● **INFORMATION SUPPLIED**:
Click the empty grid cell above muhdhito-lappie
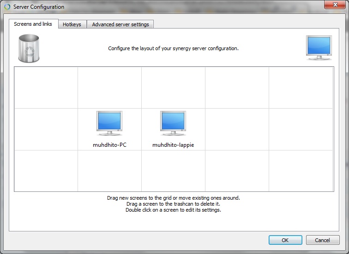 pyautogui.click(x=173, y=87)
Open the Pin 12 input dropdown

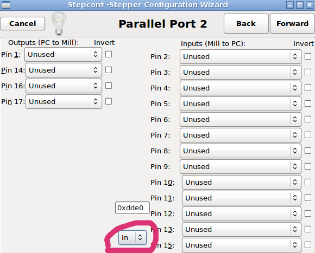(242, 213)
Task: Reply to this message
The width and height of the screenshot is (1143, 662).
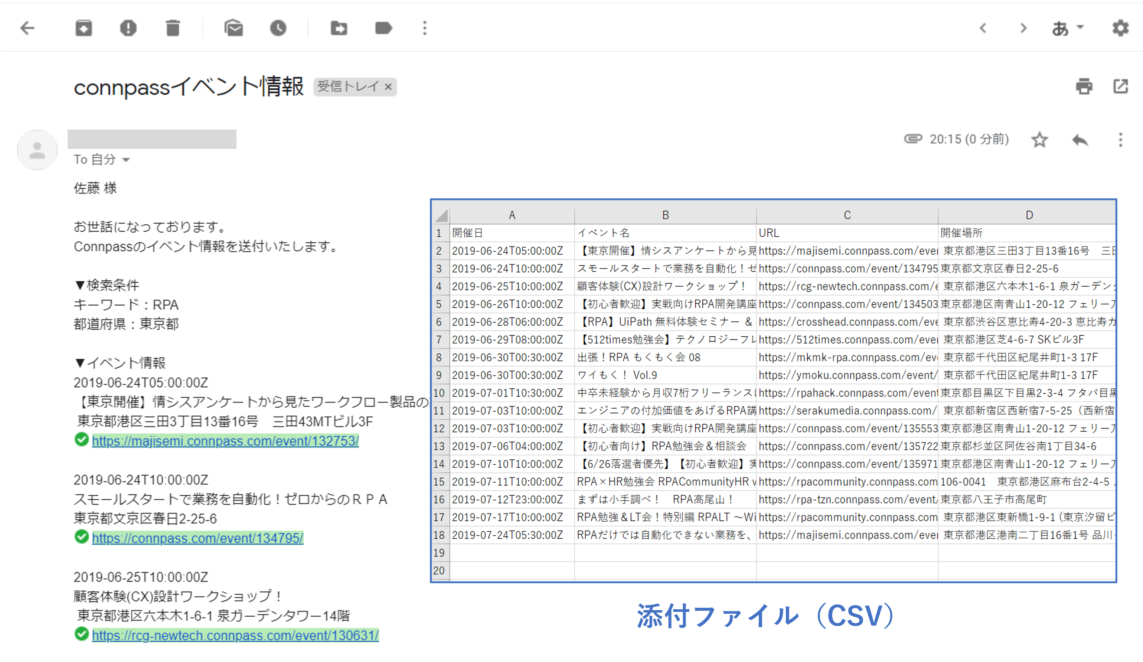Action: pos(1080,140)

● **REQUIRED WORK**: Please repeat the data above word for word, leaving out the pictures.

● **FINISHED EXERCISE**:
Click the empty grid cell above muhdhito-lappie
 pyautogui.click(x=173, y=87)
Open the Pin 12 input dropdown

(242, 213)
Task: Reply to this message
The width and height of the screenshot is (1143, 662).
Action: pos(1080,140)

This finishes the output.